▸ **WORK TO BE COMPLETED**
At the line with "Click the Status column header", start repeating the data, and continue line by line through the final line, exactly.

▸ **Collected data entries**
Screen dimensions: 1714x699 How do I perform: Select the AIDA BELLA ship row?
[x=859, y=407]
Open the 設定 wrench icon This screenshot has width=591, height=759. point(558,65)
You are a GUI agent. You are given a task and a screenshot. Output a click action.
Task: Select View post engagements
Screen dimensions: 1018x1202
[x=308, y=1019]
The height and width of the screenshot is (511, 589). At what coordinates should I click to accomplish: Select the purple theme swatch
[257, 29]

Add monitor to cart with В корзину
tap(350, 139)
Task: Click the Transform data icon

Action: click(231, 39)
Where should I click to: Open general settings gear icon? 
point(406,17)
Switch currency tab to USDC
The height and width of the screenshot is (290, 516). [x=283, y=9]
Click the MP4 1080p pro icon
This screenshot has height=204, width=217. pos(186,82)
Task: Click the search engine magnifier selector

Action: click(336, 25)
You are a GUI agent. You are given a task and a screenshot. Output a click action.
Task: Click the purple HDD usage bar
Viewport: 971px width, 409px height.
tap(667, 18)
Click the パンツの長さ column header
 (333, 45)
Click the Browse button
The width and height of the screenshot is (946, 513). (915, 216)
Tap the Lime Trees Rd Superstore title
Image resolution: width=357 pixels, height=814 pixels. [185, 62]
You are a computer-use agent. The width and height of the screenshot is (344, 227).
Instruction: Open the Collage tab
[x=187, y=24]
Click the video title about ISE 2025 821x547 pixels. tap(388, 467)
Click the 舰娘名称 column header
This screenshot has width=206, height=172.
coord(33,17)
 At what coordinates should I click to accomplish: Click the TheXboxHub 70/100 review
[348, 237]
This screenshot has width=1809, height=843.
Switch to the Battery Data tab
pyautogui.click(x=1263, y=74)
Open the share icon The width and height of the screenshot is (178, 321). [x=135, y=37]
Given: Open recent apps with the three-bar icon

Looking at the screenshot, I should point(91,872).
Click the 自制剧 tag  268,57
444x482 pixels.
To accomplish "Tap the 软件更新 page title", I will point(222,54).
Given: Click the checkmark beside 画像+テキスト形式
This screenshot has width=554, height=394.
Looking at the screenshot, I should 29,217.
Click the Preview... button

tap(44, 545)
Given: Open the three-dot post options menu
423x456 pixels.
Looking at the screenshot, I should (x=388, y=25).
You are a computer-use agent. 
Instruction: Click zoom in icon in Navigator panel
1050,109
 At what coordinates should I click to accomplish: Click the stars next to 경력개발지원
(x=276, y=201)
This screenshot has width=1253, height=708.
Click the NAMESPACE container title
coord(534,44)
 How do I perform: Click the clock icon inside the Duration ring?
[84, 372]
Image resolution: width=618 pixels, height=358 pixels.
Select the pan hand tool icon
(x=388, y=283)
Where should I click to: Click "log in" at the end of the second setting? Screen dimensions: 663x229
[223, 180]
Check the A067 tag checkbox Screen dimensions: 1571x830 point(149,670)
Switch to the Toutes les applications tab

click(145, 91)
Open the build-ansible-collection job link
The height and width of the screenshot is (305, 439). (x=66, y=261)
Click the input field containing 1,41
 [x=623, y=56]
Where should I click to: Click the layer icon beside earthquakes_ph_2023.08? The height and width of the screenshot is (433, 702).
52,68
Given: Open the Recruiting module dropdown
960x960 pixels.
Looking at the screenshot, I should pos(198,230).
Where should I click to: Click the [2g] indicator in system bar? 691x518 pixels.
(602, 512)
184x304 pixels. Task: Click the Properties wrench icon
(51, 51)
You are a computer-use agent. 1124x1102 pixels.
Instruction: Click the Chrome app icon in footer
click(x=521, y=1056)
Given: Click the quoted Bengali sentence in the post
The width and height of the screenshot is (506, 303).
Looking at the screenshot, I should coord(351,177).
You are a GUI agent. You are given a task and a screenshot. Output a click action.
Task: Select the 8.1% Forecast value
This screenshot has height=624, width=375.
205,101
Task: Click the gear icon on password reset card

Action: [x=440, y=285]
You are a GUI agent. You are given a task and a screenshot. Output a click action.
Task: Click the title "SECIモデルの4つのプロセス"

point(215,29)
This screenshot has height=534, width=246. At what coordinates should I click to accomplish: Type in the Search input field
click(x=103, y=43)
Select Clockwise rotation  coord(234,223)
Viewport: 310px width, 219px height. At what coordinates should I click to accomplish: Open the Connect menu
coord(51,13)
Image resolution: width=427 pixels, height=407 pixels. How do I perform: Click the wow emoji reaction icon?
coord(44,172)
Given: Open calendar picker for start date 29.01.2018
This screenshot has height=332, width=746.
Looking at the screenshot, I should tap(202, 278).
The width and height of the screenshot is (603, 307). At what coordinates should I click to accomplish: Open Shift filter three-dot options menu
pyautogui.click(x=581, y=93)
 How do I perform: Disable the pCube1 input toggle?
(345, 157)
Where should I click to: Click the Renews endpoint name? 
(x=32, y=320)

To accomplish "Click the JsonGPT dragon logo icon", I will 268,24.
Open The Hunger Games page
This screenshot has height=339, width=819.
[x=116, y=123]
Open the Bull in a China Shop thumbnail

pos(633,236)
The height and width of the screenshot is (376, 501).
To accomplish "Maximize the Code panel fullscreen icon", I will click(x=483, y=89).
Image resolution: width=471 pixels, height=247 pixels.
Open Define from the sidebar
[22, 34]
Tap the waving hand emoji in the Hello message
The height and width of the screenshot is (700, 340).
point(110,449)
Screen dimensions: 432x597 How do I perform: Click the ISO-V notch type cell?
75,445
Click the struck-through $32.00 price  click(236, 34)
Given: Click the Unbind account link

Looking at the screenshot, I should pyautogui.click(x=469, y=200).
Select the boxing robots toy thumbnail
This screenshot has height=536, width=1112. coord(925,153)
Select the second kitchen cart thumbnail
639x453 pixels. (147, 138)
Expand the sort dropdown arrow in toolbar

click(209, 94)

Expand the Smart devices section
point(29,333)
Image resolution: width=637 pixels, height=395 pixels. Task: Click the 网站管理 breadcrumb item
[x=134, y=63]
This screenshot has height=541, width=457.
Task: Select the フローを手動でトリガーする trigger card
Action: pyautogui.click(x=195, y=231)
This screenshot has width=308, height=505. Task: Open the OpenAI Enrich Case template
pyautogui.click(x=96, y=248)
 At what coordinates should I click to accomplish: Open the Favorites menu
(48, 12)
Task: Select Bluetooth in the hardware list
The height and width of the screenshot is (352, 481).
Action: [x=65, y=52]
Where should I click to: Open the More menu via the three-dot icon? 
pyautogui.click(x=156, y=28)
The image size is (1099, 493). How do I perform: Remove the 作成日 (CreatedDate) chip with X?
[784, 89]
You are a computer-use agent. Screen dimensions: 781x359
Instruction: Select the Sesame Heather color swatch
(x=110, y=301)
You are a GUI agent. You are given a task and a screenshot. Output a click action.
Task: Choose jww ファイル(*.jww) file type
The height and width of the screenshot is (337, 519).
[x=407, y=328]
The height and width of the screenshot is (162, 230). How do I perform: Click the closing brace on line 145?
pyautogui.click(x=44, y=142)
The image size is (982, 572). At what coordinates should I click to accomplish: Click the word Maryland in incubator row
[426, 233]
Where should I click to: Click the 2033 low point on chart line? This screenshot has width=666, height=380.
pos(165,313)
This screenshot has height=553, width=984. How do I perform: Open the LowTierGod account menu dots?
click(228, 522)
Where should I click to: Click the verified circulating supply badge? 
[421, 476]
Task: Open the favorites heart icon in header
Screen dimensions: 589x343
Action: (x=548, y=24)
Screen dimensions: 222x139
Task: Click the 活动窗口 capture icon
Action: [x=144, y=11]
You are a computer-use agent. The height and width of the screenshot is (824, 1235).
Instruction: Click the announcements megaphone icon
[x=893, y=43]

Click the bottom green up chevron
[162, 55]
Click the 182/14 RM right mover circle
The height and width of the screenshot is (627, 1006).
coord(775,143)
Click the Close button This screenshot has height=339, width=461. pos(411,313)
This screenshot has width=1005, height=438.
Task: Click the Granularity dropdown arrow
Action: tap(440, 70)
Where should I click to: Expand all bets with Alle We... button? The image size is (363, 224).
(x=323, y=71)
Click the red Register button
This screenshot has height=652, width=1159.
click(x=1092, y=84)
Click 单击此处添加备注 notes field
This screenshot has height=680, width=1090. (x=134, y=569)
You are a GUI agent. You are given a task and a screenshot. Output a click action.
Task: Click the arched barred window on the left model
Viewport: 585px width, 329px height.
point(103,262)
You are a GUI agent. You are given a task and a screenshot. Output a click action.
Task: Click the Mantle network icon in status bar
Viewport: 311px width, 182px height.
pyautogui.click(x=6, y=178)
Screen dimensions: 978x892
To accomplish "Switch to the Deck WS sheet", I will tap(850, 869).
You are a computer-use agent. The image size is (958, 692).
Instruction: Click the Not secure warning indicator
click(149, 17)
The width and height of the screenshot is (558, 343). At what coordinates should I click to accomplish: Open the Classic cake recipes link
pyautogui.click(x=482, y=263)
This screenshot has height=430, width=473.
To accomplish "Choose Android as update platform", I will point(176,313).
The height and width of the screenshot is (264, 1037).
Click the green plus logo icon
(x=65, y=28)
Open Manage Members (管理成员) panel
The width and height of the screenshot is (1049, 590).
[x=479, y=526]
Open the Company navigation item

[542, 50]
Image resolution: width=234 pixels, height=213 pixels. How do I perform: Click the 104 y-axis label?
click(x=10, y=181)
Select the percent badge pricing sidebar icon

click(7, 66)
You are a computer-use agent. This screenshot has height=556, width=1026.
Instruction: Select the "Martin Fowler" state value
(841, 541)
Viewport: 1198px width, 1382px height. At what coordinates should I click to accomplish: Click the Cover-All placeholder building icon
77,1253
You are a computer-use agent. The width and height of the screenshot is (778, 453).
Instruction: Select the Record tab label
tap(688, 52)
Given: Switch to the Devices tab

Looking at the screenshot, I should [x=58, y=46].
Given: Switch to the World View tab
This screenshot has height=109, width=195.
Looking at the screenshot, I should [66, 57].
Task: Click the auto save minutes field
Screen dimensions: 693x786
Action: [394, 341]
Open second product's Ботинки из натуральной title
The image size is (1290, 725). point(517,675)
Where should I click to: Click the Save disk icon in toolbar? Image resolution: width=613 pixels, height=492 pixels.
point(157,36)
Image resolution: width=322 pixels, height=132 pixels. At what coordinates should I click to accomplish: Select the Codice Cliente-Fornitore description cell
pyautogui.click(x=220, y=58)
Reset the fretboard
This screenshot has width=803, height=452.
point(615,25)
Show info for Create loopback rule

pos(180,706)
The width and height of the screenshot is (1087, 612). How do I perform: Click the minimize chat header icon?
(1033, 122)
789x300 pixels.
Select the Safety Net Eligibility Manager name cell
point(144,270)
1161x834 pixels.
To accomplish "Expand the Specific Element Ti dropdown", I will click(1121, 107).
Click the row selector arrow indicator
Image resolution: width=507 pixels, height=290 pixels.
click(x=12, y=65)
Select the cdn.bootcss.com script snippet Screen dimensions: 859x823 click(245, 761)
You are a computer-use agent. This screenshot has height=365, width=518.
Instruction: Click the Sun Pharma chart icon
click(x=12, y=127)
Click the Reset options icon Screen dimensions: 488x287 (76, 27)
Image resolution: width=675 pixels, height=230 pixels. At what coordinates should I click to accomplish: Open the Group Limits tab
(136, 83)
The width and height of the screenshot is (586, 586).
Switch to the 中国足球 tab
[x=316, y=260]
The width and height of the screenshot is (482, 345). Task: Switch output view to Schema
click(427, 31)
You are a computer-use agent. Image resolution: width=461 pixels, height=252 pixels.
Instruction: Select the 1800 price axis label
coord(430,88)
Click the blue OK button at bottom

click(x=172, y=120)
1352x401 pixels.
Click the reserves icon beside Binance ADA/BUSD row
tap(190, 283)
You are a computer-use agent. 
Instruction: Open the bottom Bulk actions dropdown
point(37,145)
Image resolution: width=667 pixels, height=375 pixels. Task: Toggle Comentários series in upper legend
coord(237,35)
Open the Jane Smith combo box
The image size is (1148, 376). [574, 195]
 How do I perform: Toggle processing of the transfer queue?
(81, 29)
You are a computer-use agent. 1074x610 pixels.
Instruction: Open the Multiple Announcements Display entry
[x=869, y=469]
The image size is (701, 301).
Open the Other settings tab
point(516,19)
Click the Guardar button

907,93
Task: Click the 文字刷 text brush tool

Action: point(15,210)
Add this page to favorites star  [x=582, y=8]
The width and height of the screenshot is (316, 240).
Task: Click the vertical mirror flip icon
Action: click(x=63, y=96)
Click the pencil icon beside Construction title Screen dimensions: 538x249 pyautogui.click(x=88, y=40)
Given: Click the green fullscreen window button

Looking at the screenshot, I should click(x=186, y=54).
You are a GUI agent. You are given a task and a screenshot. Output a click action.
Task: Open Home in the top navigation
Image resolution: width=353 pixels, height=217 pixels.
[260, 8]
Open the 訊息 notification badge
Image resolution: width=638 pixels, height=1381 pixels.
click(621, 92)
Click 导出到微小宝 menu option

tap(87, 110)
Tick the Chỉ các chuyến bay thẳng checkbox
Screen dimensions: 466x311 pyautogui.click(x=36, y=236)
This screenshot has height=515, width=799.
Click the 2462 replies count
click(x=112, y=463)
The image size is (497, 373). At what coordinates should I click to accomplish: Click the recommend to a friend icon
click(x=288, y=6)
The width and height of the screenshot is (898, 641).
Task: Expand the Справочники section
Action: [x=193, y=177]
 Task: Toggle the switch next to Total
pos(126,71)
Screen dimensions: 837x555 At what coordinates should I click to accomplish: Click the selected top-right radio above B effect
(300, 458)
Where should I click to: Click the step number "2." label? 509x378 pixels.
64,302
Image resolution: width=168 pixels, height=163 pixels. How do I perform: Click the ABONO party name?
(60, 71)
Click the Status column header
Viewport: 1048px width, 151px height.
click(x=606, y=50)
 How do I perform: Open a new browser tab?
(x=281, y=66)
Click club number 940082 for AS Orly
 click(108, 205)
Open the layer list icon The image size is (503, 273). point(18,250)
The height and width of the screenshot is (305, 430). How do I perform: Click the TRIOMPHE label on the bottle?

▸ **RESPONSE**
Click the Status column header
Viewport: 1048px width, 151px height.
click(x=606, y=50)
 How do I perform: Open a new browser tab?
(x=281, y=66)
Click club number 940082 for AS Orly
 click(108, 205)
Open the layer list icon The image size is (503, 273). point(18,250)
The height and width of the screenshot is (305, 430). How do I perform: Click the TRIOMPHE label on the bottle?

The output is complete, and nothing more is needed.